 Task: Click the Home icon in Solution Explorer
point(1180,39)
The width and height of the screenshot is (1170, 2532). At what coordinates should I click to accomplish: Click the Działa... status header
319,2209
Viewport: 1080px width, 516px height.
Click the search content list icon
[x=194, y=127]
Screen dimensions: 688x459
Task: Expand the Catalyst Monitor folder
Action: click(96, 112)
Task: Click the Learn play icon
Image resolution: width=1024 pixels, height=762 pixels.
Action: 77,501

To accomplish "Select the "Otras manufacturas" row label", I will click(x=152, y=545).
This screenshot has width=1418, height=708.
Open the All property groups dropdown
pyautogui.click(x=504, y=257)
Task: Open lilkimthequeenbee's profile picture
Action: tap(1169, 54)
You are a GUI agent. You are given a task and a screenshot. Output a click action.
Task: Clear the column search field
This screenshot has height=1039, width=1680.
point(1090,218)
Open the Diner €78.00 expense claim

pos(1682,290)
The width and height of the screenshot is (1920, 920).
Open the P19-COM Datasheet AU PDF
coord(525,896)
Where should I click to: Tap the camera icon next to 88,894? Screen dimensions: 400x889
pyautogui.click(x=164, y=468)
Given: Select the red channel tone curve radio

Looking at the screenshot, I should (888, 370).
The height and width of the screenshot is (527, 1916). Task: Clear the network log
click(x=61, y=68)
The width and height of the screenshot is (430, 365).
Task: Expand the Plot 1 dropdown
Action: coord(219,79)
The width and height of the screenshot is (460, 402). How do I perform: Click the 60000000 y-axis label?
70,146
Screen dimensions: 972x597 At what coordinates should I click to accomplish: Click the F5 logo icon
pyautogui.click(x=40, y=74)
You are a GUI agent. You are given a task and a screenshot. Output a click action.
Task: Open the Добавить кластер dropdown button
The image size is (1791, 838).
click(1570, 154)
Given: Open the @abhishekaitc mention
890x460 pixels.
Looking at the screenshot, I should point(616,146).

* * * *

* Task directions *
Both the first line of the records above and the line containing "Task: Clear the column search field" are to be transcribed exactly, together with every line between them, and nothing else.

* Problem solution *
 Task: Click the Home icon in Solution Explorer
point(1180,39)
The width and height of the screenshot is (1170, 2532). At what coordinates should I click to accomplish: Click the Działa... status header
319,2209
Viewport: 1080px width, 516px height.
Click the search content list icon
[x=194, y=127]
Screen dimensions: 688x459
Task: Expand the Catalyst Monitor folder
Action: click(96, 112)
Task: Click the Learn play icon
Image resolution: width=1024 pixels, height=762 pixels.
Action: 77,501

To accomplish "Select the "Otras manufacturas" row label", I will click(x=152, y=545).
This screenshot has width=1418, height=708.
Open the All property groups dropdown
pyautogui.click(x=504, y=257)
Task: Open lilkimthequeenbee's profile picture
Action: tap(1169, 54)
You are a GUI agent. You are given a task and a screenshot. Output a click action.
Task: Clear the column search field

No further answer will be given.